| Текст для чтения |
--

Относительно исследованными в интермедиальном контексте представляются вопросы взаимодействия музыки и слова в чеховской прозе. В разное время исследователей привлекали разные аспекты этого направления. Так, к сегодняшнему дню разработаны различные области этой проблемы: соответствие литературной композиции сонатной форме (Н.М. Фортунатов, 1974), музыкальность языкового выражения чеховского стиля (М.М. Гиршман, 1982; Л.Н. Душина, 1998), звуковое наполнение художественной структуры (В.Б. Катаев, 1984), функциональная задача музыки в художественной системе на примере некоторых рассказов (Л.Г. Кайда, 2013) и другие. При этом, основной проблемой, которая возникает при изучении музыкальных жанровых форм в литературе, по мнению А.В. Геворкян, является отсутствие критериев отбора, вычленения текстов, композиционное строение которых может быть сопоставлено с принципами литературы2.

В области взаимодействия живописи и литературы проза А.П. Чехова также изучена довольно разнообразно. Интерес разных исследователей к изучению визуально-живописных аспектов чеховской поэтики начал особенно активно расти в последние годы. В 2008 г. в Пушкинском Доме (ИМЛИ РАН) прошла первая научная конференция, посвящённой экфрасису, после которой вышел ряд небольших работ (в основном, статьи), где рассматривалось явление экфрасиса в чеховской прозе. Среди них выделим работы Н.Ю. Грякаловой (2010), Е.Н. Петуховой (2013), Т.А. Шеховцовой (2015) и др. В 2013 г. в г. Плёсе (Ивановская обл.) прошла конференция «Личность и творчество А.П. Чехова: визуальный аспект»3. Доклады конференции были посвящены самому широкому спектру визуальных тем.

Чеховский экфрасис попадает в поле зрения исследователей визуальной поэтики, как правило, на локальном материале. Эти работы, главным образом, рассматривают нарративный аспект чеховской экфразы и её роль в семиозисе4.

--

| Письменное задание A |
Ответьте на вопросы по фрагменту об изучении прозы Чехова:
(i) Кто в 1984 году исследовал звуковое наполнение художественной структуры?
(ii) В каком городе в 2013 году прошла конференция «Личность и творчество А.П. Чехова: визуальный аспект»?
(iii) Что в чеховской экфразе, согласно последнему абзацу, рассматривают работы исследователей визуальной поэтики?
| Письменное задание B |
Продолжите фрагмент об изучении прозы Чехова одним абзацем, начиная после его последнего предложения.

| Исходные записи |
--

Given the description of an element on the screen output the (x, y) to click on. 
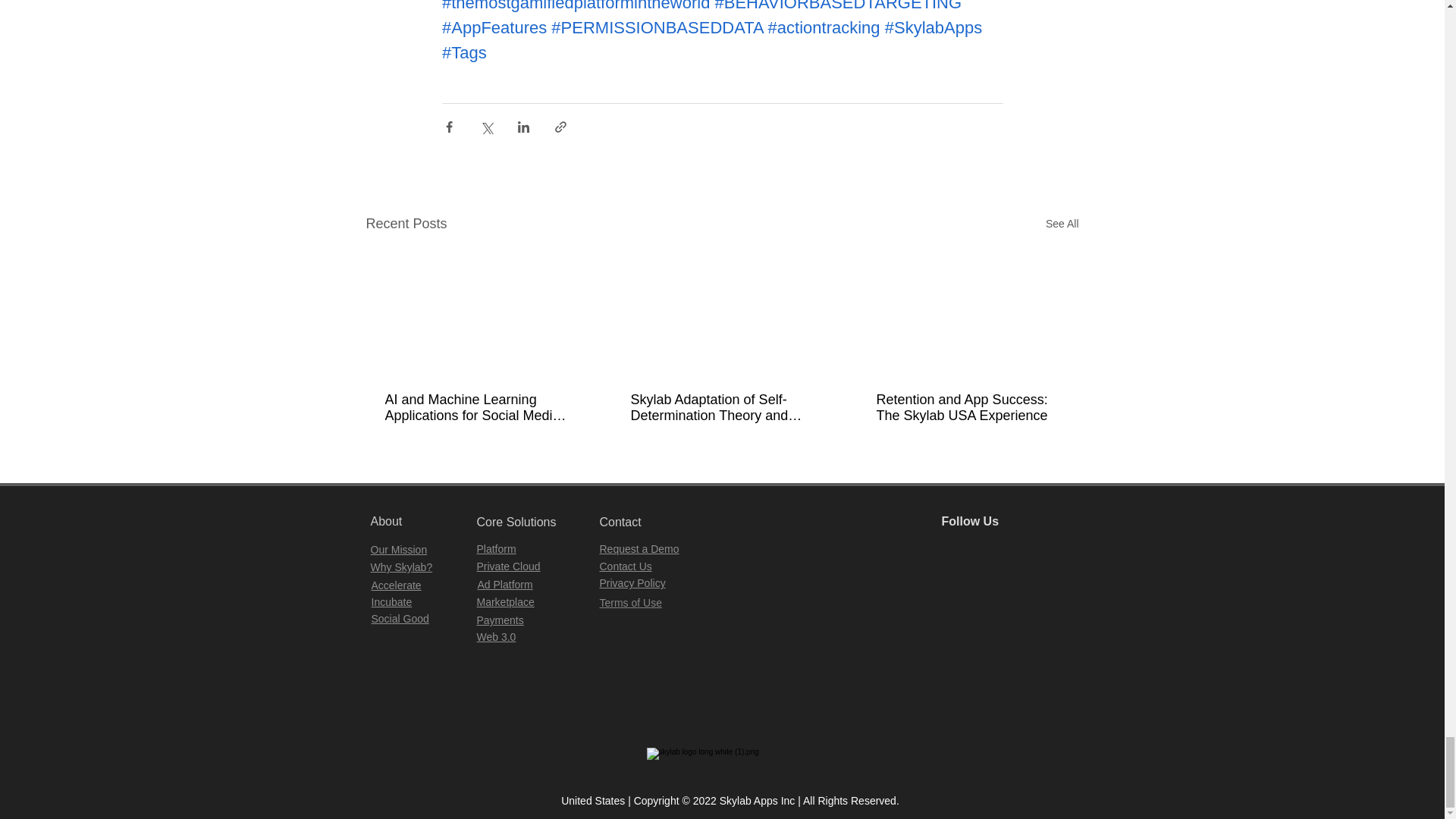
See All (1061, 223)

--

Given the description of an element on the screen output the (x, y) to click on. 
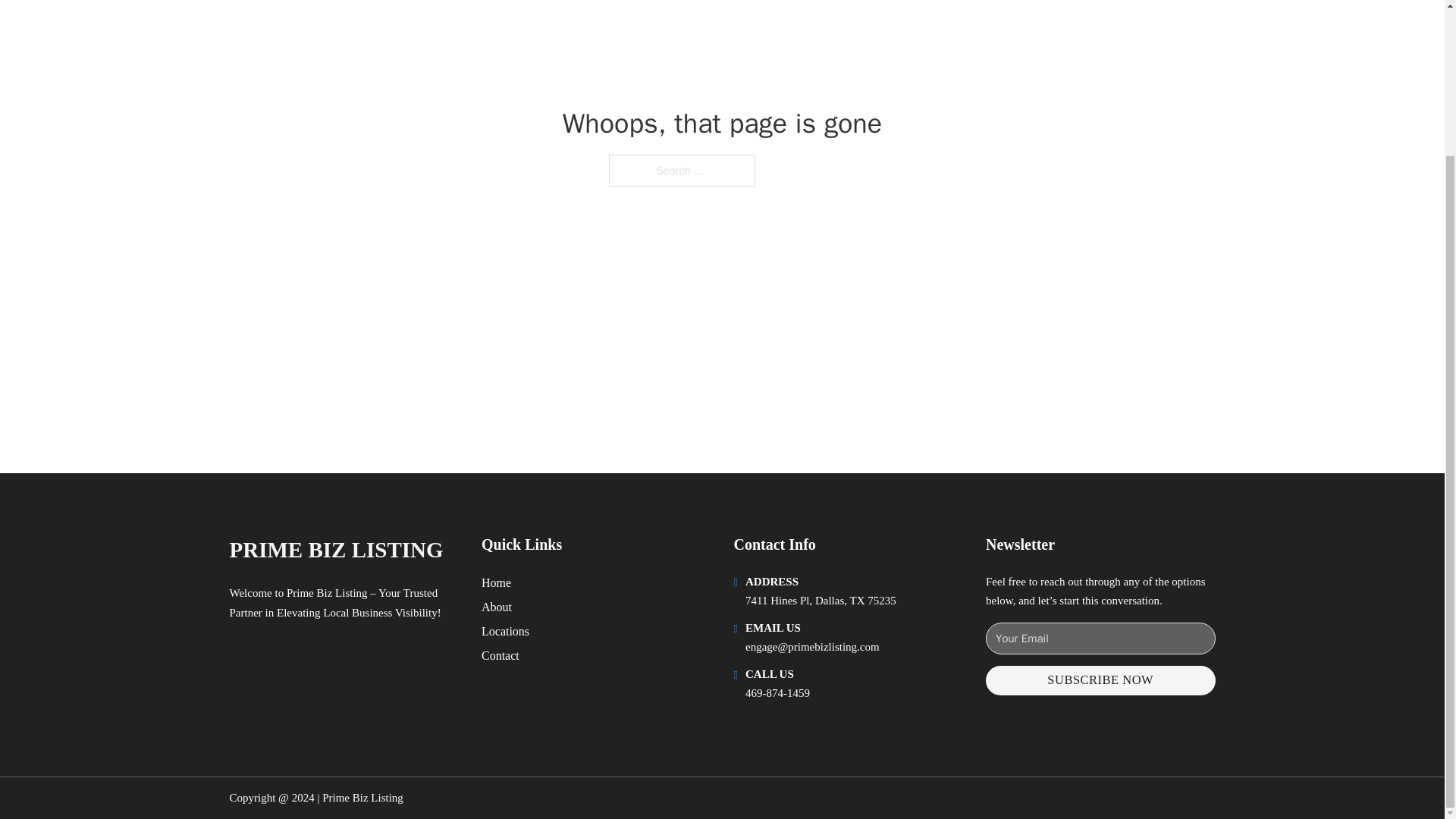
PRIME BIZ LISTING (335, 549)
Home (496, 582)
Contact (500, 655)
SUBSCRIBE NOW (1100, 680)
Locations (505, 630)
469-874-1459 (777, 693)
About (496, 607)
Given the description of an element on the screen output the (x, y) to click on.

--

| Ответ к заданию A |
(i) В.Б. Катаев.
(ii) В Плёсе (Ивановская область).
(iii) Её нарративный аспект и её роль в семиозисе.

| Ответ к заданию B |
Репутацию «мастера словесной живописи» А.П. Чехов приобрёл сразу же после появления таких «пейзажных панорам», как «Счастье» (1887), «Степь» (1888) и др. Писатель неоднократно обращался к живописным аналогиям («картины», «вид», «панорама», «контур», «форма», «фигура», «цвет», «свет», «тень» и т. д.), часто сопровождая «словесный пейзаж» и бытовые зарисовки (и не только в жанровых вещах, но и в эпистолярии) соответствующими фразами: «в ярких красках изображать»5 («За яблочки», 1880), «с точки зрения поэта, художника»6 («Зелёная коса», 1882), «не люблю картин без людских фигур»7 («Зелёная коса», 1882), «на улицах картина ада в золотой раме»8 («Новогодние великомученики», 1886), «стало быть я художник!»9 («Открытие», 1886), «картина, которую я увидел из сеней, была фантастична и могла быть нарисована одною только смертью»10 («Рассказ без конца (сценка)», 1886), «если взглянуть оком художника»11 («Талант», 1886), «не смог бы составить себе цельного, картинного впечатления»12 («В суде», 1886), «картина такая, что вовеки веков не забудешь», «хоть картину рисуй»13 («Зиночка», 1887), «если бы я был художником»14 («Огни», 1888), «если бы кто взялся нарисовать»15 («Скучная история», 1889), «клал густые краски, только белую и чёрную, не признавая никаких оттенков»16 («Палате № 6», 1892), «хорошо быть художником»17 («Рассказ неизвестного человека», 1893), «уносимся в область тончайших цветовых оттенков и там сливаемся в спектр»18 («Бабье царство», 1894), «эти же краски <...> видишь на картине»19 («Мужики», 1897), «точно дурно написанный портрет»20 («В родном углу», 1897), «представлял живописную и даже фантастическую картину»21 («Новая дача», 1899), «задумалась в унылой позе, точно грешница на старинной картине»22 («Дама с собачкой», 1899) и т. д.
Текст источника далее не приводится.